Avrupa’da el dezenfektanı kullanımına yönelik yeni yasakları keşfedin! Değişen kurallar sizin için ne anlama geliyor? Hadi, birlikte öğrenelim!

Pandemi döneminde hayatımızın ayrılmaz bir parçası haline gelen el dezenfektanları, sağlığımızı koruma çabalarının bir simgesi haline geldi. Ancak, Avrupa’da bu ürünler ile ilgili kritik bir tartışma baş gösterdi. Avrupa Birliği (AB) sağlık yetkilileri, etanolün potansiyel sağlık riskleri taşıdığı gerekçesiyle bu maddeyi yasaklama önerisinde bulundu. Özellikle kanser ve gebelik komplikasyonları gibi ciddi riskler öne sürülüyor. Kasım ayı sonunda yapılacak olan toplantıda alınacak kararlar, hem üreticiler hem de hastaneler açısından büyük bir önem taşıyor. El dezenfektanlarının yasaklanması, sağlık hizmetleri sunan kurumların faaliyetlerini doğrudan etkileyebileceği için, bu durum büyük bir kaygı yaratıyor.

■ Veriler:

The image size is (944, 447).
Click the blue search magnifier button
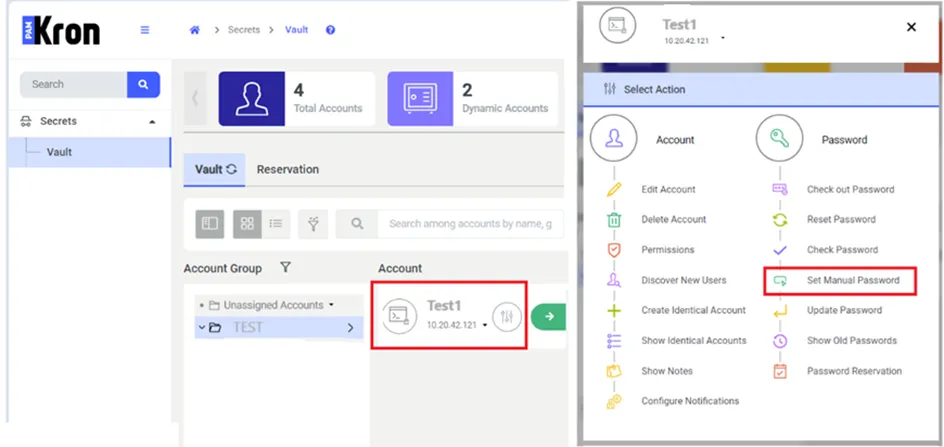click(143, 84)
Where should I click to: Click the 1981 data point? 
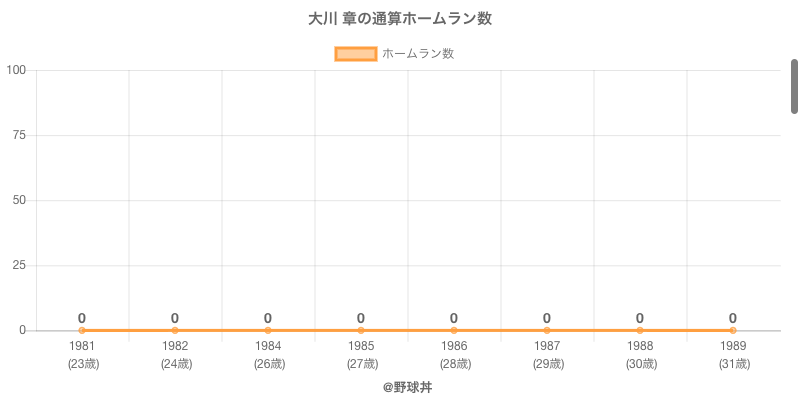[x=82, y=330]
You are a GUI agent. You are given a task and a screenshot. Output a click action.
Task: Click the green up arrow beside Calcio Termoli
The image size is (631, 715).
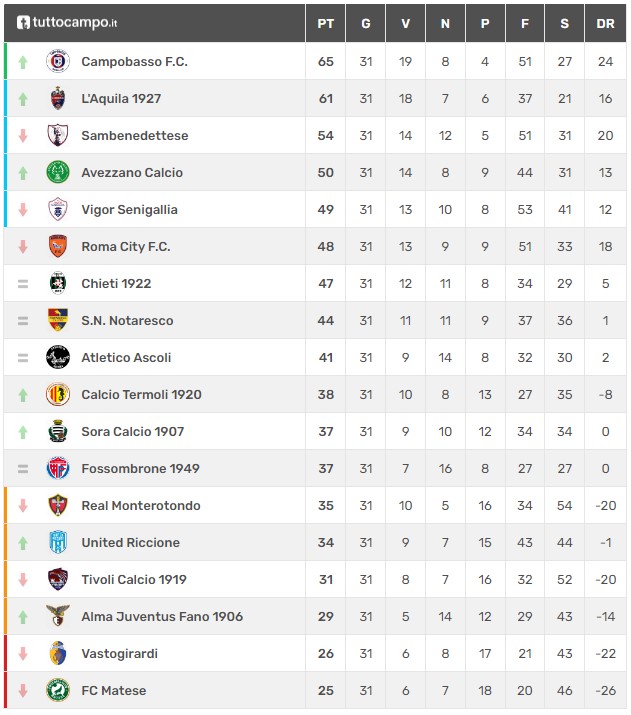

■ Çözülecek Problemler:
(1) Seçilmiş bölümde "Pandemi döneminde hayatımızın" ifadesiyle "bir kaygı yaratıyor." ifadesi arasındaki kısmı, bu iki ifade de dahil olmak üzere hiçbir değişiklik yapmadan yazın.
(2) Seçilmiş bölümü iki cümleyle özetleyin.
(3) Seçilmiş bölüme göre el dezenfektanlarının yasaklanmasının neden büyük bir kaygı yarattığını bir cümleyle açıklayın.

■ Alıştırmaların Cevapları:
(1)
Pandemi döneminde hayatımızın ayrılmaz bir parçası haline gelen el dezenfektanları, sağlığımızı koruma çabalarının bir simgesi haline geldi. Ancak, Avrupa’da bu ürünler ile ilgili kritik bir tartışma baş gösterdi. Avrupa Birliği (AB) sağlık yetkilileri, etanolün potansiyel sağlık riskleri taşıdığı gerekçesiyle bu maddeyi yasaklama önerisinde bulundu. Özellikle kanser ve gebelik komplikasyonları gibi ciddi riskler öne sürülüyor. Kasım ayı sonunda yapılacak olan toplantıda alınacak kararlar, hem üreticiler hem de hastaneler açısından büyük bir önem taşıyor. El dezenfektanlarının yasaklanması, sağlık hizmetleri sunan kurumların faaliyetlerini doğrudan etkileyebileceği için, bu durum büyük bir kaygı yaratıyor.

(2) Avrupa Birliği sağlık yetkilileri, etanolün kanser ve gebelik komplikasyonları gibi potansiyel sağlık riskleri taşıdığı gerekçesiyle bu maddenin yasaklanmasını önerdi. Kasım ayı sonundaki toplantıda alınacak kararlar üreticiler ve hastaneler için büyük önem taşıyor, el dezenfektanlarının yasaklanması ise sağlık kurumlarının faaliyetlerini doğrudan etkileyebileceği için kaygı yaratıyor.

(3) El dezenfektanlarının yasaklanması, sağlık hizmetleri sunan kurumların faaliyetlerini doğrudan etkileyebileceği için büyük bir kaygı yaratıyor.